All three events were recorded for purposes of podcasting but we didn’t have the time or resources to magic it into MP3 goodness. New NMK editor Ian Delaney will soon have a better idea of when it might happen.

In the meantime you can watch a video of the ‘RSS Frontiers’ talks and some of the discussion here, thanks to the industrious Ian Forrester of BBC Backstage.

Chinwag Live – Mobile Metamorphosis

Are mobile business models undergoing a tectonic shift, and how might this affect the mobile value chain?

These issues and more are set to be explored at the next Chinwag Live event on Monday 26th February – Mobile Metamorphosis.

The speakers include Jonathan MacDonald of Blyk, Europe’s first ad-funded free MVNO due to launch in the UK later this year, alongside Hugh Griffith, representing O2. Formely their Head of Data Products & Content, Hugh is now working on a project for O2 Group Strategy, planning the company’s approach to mobile internet, advertising and search.

In the mobile hotseats…

Bringing an analyst’s perspective to the panel is Jessica Sandin of Fathom Partners, one of the most experienced and widely respected practitioners in the field. In turn, Russell Buckley, Managing Director for mobile advertising network Admob Europe is equally renowned for the joint blog he runs with Carlo Longino – Mobhappy.

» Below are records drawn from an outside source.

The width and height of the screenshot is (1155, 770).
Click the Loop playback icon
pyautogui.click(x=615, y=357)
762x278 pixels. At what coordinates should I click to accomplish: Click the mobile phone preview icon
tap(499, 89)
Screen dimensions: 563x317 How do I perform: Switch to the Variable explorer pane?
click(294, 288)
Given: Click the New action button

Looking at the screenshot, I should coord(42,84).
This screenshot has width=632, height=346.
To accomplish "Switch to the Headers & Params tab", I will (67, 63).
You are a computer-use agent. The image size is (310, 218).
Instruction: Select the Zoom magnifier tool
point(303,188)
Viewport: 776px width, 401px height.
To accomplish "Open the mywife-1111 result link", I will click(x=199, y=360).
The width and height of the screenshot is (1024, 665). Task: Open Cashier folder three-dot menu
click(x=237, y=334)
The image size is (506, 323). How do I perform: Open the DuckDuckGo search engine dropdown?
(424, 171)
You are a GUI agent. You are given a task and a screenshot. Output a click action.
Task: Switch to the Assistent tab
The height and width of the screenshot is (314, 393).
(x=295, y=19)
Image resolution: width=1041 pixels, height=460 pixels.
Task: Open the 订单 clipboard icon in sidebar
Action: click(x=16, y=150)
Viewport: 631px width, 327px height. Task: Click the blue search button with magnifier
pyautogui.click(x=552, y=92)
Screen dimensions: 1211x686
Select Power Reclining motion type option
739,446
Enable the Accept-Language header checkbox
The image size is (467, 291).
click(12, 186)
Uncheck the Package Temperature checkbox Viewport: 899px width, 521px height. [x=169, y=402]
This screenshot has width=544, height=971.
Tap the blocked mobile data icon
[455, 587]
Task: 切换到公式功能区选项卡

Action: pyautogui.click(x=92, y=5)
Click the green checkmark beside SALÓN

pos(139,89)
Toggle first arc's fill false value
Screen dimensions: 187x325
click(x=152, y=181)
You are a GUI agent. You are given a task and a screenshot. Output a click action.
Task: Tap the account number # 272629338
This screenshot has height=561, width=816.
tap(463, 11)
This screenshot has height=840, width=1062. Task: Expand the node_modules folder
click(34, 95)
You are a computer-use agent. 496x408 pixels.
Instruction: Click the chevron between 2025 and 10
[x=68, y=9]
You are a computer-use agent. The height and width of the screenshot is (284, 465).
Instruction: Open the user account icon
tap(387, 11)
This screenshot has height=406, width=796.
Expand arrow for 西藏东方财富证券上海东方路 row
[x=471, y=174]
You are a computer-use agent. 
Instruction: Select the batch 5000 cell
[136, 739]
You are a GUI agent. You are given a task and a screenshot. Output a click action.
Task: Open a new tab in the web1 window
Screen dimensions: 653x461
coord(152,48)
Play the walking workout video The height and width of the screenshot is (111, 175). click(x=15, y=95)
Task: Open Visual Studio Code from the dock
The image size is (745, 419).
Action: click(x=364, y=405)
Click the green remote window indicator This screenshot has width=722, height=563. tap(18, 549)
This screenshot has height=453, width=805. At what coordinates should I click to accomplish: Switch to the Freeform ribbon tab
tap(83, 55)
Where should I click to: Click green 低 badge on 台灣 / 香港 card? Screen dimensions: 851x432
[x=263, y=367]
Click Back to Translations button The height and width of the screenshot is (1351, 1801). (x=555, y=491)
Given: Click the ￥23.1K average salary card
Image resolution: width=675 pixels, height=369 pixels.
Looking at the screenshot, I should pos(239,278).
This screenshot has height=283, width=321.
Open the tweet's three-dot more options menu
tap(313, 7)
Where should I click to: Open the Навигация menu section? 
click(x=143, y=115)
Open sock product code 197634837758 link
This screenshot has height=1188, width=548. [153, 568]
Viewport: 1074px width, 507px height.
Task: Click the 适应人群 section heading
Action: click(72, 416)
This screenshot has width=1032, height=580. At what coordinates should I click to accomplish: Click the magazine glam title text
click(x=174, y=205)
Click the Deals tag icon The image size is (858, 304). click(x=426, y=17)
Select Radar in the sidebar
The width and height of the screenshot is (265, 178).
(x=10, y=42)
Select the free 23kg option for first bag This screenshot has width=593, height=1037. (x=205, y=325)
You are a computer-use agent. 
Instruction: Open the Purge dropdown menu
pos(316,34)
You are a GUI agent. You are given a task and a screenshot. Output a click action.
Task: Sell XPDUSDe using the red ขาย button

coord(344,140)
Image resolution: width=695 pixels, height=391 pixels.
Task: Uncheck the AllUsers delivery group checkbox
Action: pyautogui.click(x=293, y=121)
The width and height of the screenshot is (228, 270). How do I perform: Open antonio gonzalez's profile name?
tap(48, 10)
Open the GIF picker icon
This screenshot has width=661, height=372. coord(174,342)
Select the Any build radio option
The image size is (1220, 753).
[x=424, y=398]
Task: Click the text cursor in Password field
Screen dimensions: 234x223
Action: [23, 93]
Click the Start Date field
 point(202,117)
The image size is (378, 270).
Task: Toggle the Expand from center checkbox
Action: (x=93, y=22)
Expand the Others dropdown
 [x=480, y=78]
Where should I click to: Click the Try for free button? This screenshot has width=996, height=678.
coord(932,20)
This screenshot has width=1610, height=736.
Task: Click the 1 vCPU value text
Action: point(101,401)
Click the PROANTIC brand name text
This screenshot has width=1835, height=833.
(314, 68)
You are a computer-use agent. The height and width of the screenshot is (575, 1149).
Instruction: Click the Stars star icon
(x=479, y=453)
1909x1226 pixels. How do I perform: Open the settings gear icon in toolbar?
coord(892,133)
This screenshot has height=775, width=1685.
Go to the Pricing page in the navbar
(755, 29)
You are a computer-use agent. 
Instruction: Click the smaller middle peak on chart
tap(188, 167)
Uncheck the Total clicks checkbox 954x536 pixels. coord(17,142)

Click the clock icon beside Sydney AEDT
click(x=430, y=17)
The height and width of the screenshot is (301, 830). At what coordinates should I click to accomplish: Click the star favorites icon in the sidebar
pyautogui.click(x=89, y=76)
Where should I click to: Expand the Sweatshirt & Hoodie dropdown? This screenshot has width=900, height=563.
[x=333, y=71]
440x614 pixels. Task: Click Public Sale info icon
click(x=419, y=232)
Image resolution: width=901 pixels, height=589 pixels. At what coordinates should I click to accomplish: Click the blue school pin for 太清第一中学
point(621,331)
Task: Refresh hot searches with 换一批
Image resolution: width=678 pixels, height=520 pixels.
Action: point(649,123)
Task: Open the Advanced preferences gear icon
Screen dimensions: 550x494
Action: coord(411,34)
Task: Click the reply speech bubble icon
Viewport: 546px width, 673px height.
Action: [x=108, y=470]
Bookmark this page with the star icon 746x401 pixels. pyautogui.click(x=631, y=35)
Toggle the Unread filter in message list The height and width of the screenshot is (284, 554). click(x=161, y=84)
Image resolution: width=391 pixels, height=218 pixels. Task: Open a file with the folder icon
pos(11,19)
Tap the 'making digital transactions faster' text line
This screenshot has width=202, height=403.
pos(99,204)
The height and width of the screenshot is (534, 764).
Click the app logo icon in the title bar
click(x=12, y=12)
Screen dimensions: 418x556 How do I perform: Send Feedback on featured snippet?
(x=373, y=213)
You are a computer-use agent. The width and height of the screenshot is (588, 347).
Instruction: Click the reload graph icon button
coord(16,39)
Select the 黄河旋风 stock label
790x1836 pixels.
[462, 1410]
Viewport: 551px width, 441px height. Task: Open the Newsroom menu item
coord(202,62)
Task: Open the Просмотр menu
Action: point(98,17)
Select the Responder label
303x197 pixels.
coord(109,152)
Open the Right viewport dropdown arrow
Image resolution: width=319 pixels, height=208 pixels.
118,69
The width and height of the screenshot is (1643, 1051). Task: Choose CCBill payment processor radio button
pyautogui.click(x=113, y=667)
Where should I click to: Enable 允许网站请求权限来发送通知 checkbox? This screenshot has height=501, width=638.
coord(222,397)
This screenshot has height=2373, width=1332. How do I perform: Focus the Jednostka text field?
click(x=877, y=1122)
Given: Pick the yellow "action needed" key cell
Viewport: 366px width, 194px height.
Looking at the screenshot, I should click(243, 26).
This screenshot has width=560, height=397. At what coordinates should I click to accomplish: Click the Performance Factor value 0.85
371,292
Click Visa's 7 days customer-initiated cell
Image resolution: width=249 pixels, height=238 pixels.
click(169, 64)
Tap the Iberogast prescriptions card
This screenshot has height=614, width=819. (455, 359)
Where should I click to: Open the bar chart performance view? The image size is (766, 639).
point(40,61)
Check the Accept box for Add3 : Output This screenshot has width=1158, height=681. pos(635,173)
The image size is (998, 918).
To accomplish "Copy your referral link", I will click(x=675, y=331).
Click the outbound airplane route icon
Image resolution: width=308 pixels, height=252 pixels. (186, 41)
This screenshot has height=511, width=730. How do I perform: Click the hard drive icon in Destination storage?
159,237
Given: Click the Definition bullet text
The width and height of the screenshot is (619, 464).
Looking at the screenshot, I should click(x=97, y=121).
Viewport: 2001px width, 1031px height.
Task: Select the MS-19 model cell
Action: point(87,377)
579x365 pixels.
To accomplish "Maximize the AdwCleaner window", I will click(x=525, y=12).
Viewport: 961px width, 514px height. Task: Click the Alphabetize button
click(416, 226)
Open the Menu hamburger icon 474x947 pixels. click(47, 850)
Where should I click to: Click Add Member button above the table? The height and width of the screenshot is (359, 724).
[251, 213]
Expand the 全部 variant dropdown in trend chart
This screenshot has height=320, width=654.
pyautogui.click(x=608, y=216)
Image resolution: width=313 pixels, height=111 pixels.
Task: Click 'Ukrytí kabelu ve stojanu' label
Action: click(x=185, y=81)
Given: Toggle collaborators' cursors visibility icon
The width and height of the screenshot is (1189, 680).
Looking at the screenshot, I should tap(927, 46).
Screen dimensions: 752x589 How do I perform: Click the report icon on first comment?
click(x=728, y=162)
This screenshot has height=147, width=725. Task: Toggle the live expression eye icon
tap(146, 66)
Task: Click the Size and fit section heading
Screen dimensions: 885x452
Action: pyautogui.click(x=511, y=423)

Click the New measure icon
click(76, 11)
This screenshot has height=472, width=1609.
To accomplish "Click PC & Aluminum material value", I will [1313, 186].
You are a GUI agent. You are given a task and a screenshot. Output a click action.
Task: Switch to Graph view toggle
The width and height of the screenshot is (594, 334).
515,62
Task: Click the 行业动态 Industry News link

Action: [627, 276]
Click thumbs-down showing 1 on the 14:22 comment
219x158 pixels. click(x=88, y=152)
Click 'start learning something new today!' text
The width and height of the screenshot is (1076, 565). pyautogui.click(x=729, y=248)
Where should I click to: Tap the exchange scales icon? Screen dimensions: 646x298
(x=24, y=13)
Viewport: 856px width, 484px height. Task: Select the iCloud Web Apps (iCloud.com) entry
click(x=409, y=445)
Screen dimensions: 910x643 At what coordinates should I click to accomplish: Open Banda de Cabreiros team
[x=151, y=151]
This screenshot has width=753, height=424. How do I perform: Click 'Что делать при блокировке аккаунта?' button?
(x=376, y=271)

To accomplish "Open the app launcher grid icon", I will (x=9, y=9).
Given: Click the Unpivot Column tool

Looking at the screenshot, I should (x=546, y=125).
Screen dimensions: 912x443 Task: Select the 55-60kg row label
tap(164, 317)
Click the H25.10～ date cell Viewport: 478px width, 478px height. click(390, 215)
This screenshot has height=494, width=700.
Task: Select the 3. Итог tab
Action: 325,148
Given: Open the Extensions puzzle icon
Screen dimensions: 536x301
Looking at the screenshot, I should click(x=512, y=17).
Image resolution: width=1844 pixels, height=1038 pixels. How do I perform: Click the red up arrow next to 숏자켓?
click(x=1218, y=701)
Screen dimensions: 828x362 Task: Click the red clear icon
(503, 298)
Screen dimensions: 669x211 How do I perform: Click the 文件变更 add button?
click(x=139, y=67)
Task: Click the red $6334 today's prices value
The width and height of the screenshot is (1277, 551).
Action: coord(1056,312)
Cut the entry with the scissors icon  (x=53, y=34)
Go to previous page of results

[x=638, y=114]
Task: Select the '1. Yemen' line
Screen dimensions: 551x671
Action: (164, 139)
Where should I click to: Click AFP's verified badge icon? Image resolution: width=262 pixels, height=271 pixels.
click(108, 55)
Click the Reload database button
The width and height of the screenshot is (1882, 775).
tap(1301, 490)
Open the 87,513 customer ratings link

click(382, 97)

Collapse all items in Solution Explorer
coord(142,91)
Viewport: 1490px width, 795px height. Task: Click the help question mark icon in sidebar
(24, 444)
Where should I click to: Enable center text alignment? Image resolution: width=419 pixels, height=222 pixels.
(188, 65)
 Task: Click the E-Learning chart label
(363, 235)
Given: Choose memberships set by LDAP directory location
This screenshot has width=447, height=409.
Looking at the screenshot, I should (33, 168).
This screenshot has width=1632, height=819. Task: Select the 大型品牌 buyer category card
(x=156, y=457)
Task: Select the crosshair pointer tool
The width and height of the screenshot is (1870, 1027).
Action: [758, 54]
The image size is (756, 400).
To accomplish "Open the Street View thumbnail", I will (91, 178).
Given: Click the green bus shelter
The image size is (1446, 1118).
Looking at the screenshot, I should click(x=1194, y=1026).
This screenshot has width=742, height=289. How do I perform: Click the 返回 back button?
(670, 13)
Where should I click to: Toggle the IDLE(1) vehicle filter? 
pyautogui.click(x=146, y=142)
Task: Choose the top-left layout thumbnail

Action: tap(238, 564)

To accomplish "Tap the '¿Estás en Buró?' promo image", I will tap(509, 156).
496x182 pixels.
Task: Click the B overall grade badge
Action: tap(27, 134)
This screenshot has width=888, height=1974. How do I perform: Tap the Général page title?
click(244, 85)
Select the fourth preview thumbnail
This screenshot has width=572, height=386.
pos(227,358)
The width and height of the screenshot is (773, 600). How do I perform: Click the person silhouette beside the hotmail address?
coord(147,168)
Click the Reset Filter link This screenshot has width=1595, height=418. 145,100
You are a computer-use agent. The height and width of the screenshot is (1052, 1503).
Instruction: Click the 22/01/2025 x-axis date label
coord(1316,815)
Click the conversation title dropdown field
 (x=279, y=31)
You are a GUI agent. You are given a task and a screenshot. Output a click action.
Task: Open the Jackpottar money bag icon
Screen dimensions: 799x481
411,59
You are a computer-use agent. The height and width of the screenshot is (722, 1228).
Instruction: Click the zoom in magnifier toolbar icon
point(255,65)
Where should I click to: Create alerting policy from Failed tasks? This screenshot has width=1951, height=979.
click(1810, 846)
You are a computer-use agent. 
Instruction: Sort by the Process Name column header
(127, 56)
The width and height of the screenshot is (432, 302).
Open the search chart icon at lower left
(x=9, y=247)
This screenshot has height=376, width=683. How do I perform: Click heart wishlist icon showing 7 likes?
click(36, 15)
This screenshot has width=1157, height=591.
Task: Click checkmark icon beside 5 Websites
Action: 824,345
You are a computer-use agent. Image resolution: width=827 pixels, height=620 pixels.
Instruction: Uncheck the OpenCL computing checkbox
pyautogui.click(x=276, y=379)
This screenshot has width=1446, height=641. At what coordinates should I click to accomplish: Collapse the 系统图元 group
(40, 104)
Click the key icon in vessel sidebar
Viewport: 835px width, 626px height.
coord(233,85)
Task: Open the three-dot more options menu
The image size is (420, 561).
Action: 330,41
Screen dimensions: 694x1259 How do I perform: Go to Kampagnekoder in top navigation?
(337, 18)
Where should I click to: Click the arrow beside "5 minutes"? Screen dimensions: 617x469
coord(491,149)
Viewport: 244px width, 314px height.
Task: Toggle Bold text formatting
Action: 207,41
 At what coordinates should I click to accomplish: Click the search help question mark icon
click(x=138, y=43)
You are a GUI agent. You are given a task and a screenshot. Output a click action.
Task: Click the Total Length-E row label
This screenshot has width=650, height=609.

We announced the event yesterday, and the tickets are already 40% sold out. What else to say really… except that this is an exceptionally choice opportunity to quiz some interesting players in the mobile space and explore the issues surrounding mobile business models and the value chain with an audience of your peers.

Is it over-optimistic to think that 2007 could be mobile’s tipping point?